Matteo Berrettini nella pancia del Centre Court prima di giocare la finale di Wimbledon

Storia e traguardi di Matteo Berrettini sintetizzati in 4 minuti

Una pacifica dichiarazione di guerra di un ragazzo che conosce i suoi limiti, ne parla con candore e non ha problemi nel riconoscere le proprie debolezze. E non ha alcun tabù nel ricordare che si avvale di un mental coach (Stefano Massari), il cui aiuto è importante almeno quanto quello di tutti gli altri elementi del team. Per questo, la sensazione vissuta negli ultimi due anni è ormai una certezza. In attesa di Sinner e Musetti, l'Italia ha trovato un top-player, nel senso etimologico del termine. Uno che può trascorrere centinaia di settimane tra i top-100 (è già a quota 68), che può diventare frequentatore abituale delle ATP Finals (con cinque edizioni in Italia, il traguardo è ancora più succoso). Uno che si presenta a ogni Slam (Roland Garros compreso) come possibile protagonista. La notizia migliore arriva dalla carta d'identità: Berrettini rende 9 anni a Djokovic e 10 a Nadal, segno che non dovrà affrontarli nella seconda parte della carriera. Sfiderà quelli della sua generazione, poi i ventenni di oggi: gente forte, ma nessun aspirante GOAT.

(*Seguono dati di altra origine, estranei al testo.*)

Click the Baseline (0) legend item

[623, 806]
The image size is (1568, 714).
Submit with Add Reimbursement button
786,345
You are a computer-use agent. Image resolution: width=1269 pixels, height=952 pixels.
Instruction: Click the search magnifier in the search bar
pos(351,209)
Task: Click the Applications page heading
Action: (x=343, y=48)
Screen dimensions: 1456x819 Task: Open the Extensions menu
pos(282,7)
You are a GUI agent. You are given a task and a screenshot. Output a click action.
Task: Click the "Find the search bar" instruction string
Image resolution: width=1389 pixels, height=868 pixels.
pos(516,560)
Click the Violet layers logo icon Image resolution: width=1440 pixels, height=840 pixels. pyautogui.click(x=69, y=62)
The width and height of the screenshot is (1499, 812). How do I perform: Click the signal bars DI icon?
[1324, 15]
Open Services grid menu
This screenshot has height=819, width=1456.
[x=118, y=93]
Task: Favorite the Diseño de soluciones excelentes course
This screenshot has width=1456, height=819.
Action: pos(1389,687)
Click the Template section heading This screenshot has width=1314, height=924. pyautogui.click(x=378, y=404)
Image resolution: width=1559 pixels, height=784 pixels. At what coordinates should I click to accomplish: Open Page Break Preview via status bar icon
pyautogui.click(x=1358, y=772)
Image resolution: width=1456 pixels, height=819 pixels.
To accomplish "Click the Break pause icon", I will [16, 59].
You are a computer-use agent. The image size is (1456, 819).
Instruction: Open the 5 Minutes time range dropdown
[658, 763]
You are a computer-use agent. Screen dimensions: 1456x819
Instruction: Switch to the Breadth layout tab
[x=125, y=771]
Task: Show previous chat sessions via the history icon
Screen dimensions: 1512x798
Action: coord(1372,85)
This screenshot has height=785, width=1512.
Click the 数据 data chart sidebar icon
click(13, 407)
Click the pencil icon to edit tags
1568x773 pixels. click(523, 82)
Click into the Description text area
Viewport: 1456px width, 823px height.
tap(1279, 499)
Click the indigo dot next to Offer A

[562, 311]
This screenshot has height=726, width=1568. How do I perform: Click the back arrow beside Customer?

E allora può esserci tanto spazio anche per lui, a partire dalle imminenti Olimpiadi (la pattuglia azzurra partirà sabato prossimo) per poi proseguire col cemento americano e lo Us Open, laddove ha raccolto il primo risultato-copertina della sua carriera. Senza entrare in perniciosi confronti con Adriano Panatta, è certo che Nicola Pietrangeli sia il tennista italiano più titolato di sempre. Qualche anno fa disse che la sua semifinale a Wimbledon era il suo record più battibile. Per gli altri sarebbe stata più dura, a partire dai due due titoli Slam (Roland Garros 1959 e 1960, peraltro quando buona parte dei migliori erano passati professionisti). Nonostante la sconfitta contro Djokovic, il torneo di Wimbledon ci lascia un meraviglioso dubbio: Matteo Berrettini vincerà più di Pietrangeli? Saprà vincere due Slam, o magari tre? La risposta arriverà col tempo, ma anche soltanto porsi la domanda è roba da vertigini. Libidine pura.